Demand in China for dairy imports is in decline as the country faces a sharp slowdown in economic growth. Historically there has been a strong relationship between China’s economic growth and its level of dairy imports. For the year to date (Jan-Sep) China has imported 2.3million tonnes of dairy products, a 20% drop year on year and the first decline seen in the last 5 years. Reduced demand from China has reportedly contributed to softer prices on global markets as competition for available supplies eases.

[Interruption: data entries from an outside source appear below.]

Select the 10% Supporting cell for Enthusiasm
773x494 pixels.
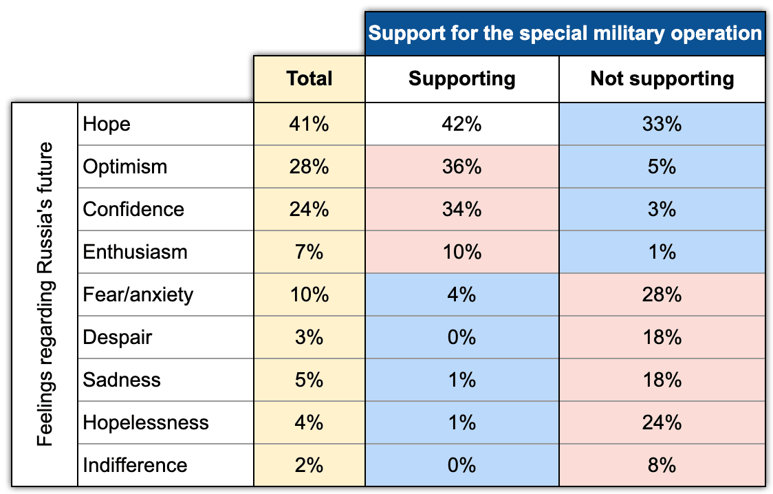click(x=462, y=252)
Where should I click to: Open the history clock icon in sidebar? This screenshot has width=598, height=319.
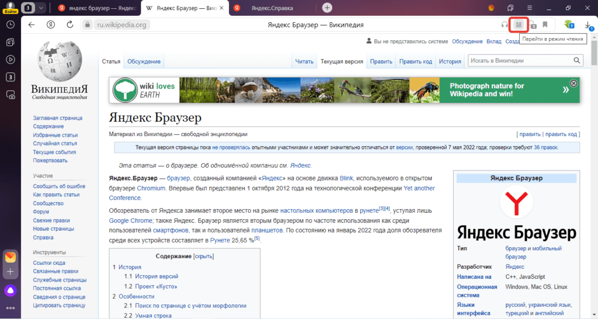pyautogui.click(x=11, y=25)
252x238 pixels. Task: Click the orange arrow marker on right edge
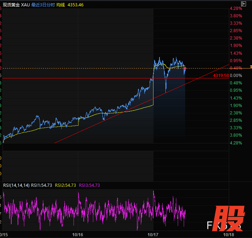point(250,66)
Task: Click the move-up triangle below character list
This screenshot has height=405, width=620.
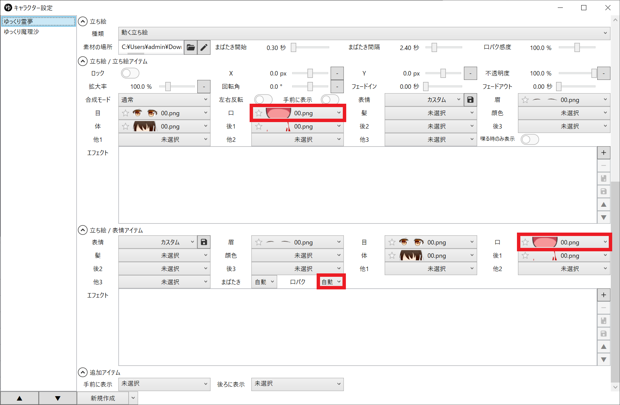Action: pos(19,398)
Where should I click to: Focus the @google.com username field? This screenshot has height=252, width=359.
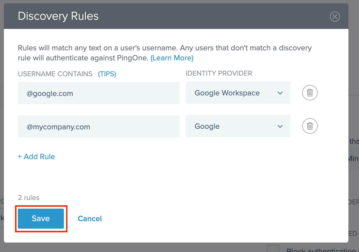coord(98,93)
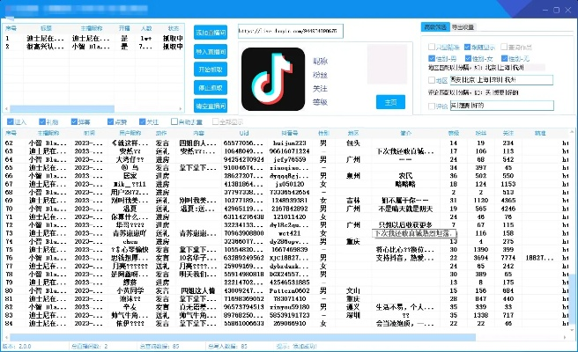Click the room list horizontal scrollbar
This screenshot has height=352, width=578.
coord(88,110)
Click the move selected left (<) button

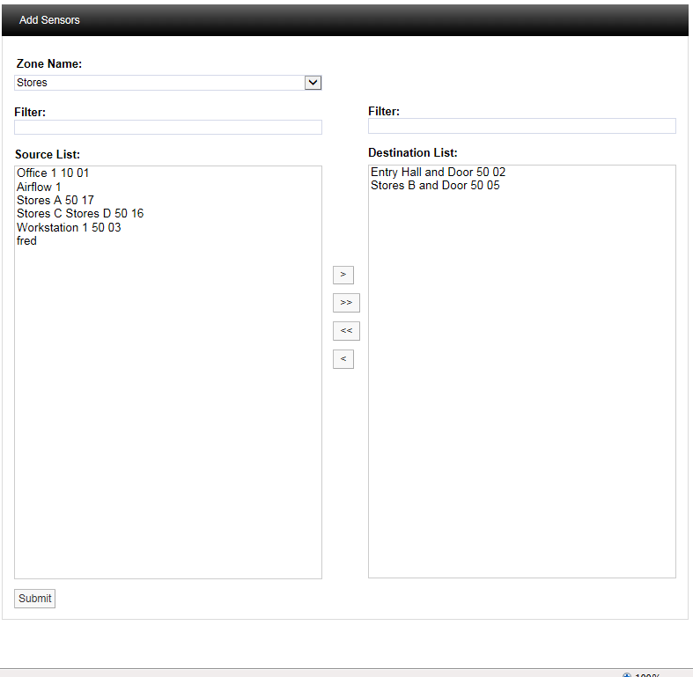[x=343, y=359]
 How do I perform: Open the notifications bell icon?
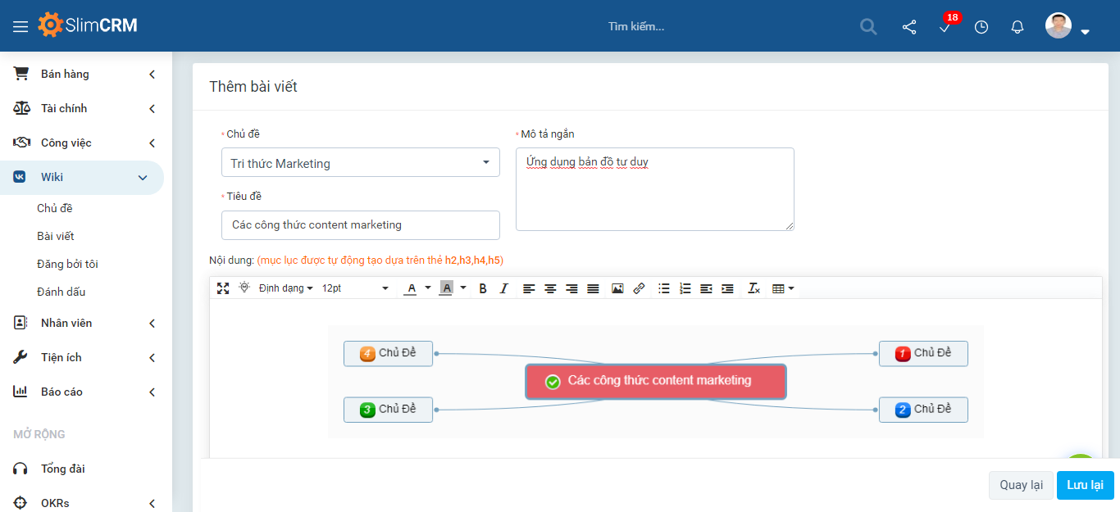click(1018, 27)
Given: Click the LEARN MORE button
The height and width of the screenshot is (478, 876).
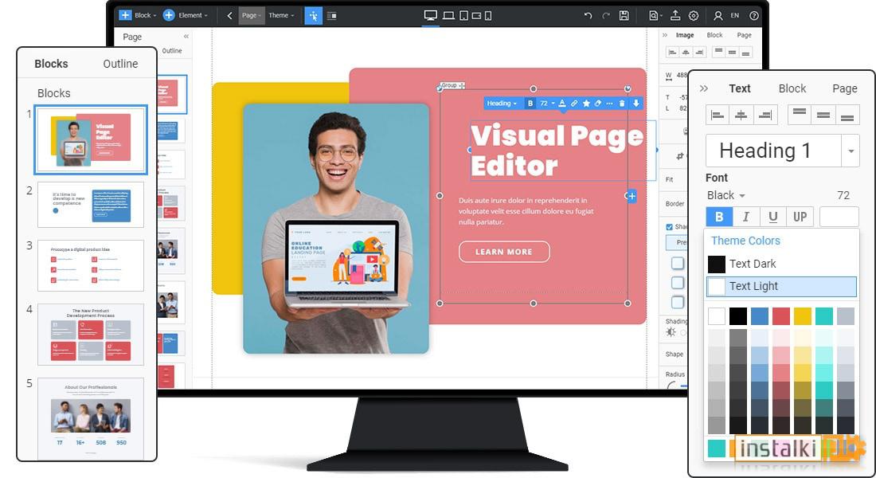Looking at the screenshot, I should [504, 252].

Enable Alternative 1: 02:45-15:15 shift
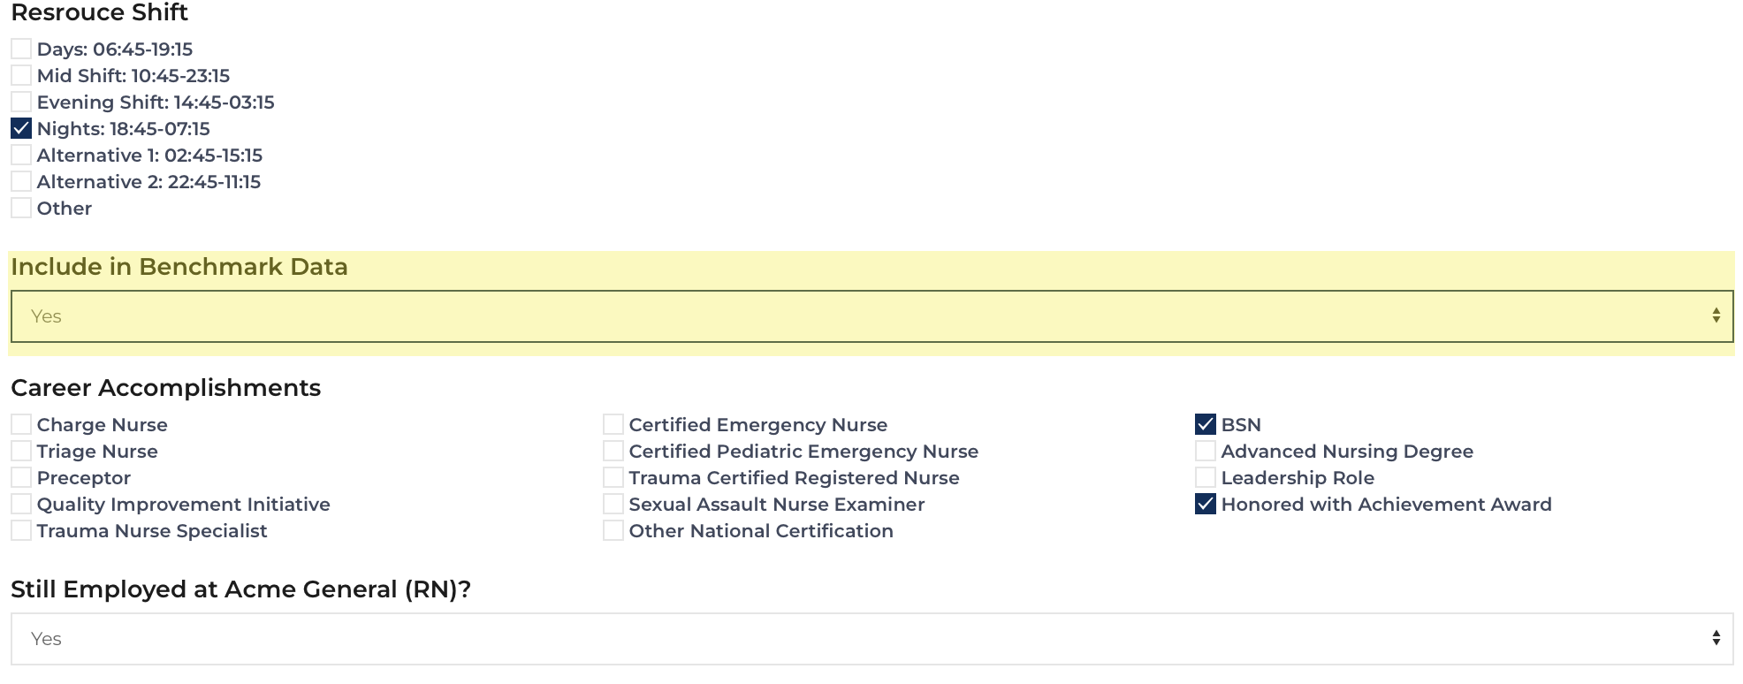pos(21,155)
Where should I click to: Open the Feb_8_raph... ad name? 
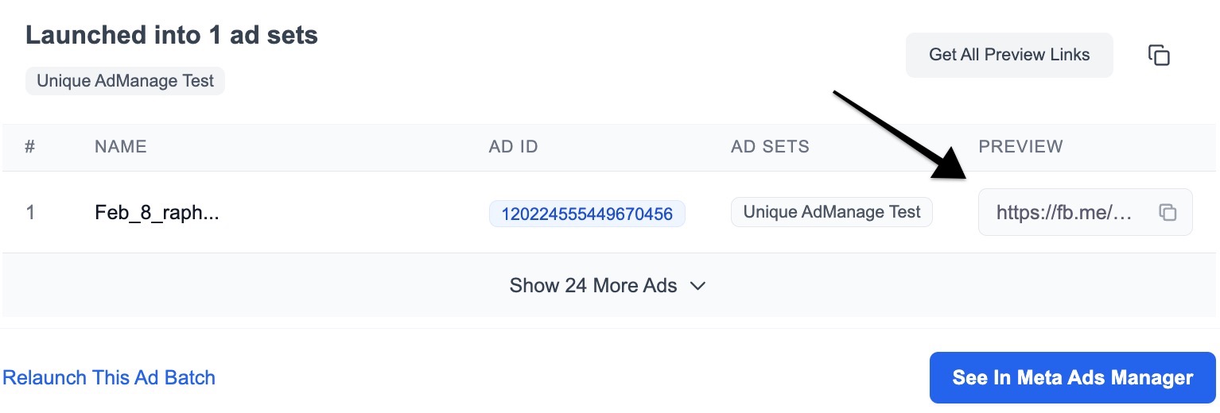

All product categories have seen declines in year-to-date volumes imported, except for Butter and butteroil where a marginal 1% gain has been seen, due to demand from the bakery sector. Ongoing restrictions as part of the covid-zero policy mean demand for cheese and curd has fallen, as it relies more on the hospitality sector, with imports seeing an 18% year on year decline.
Domestic milk production is reported to have increased in 2022 due to a larger herd and government drive to increase self-sufficiency. This increased production teamed with the impact of continued covid lockdowns has meant less fresh product has been required. This has led to milk and cream seeing the largest year on year decline in volume terms, with over 200,000 tonnes less product imported.
A knock-on effect of this increased production and lowered demand for fresh product, is that domestic processors are expected to be increasing production of WMP to limit losses, according to USDA. Imports of WMP are down 120,000 tonnes (17%) compared to a year ago. Additionally, SMP imports were down 24% (83,000 tonnes). In China, SMP and WMP are often interchangeable as food ingredients and so consumption of imported SMP is likely lower in 2022 due to higher stocks and production of WMP, thus reducing SMP imports.
Nearly all key exporting nations have recorded declines in volumes of dairy products shipped to China in 2022. The EU has seen the largest fall, down 31% compared to the same period in 2021. It is likely this is a result of both the weakened demand but also uncompetitive pricing, as lower milk production on the continent causes reduced availability of exportable supplies. New Zealand remains the largest supplier of dairy products to China, providing just over 1.0 million tonnes so far in 2022, 14% behind volumes seen a year ago. Volumes from the US are down 4% year on year, while Australia is the only key nation to see growth, albeit marginal at 1%.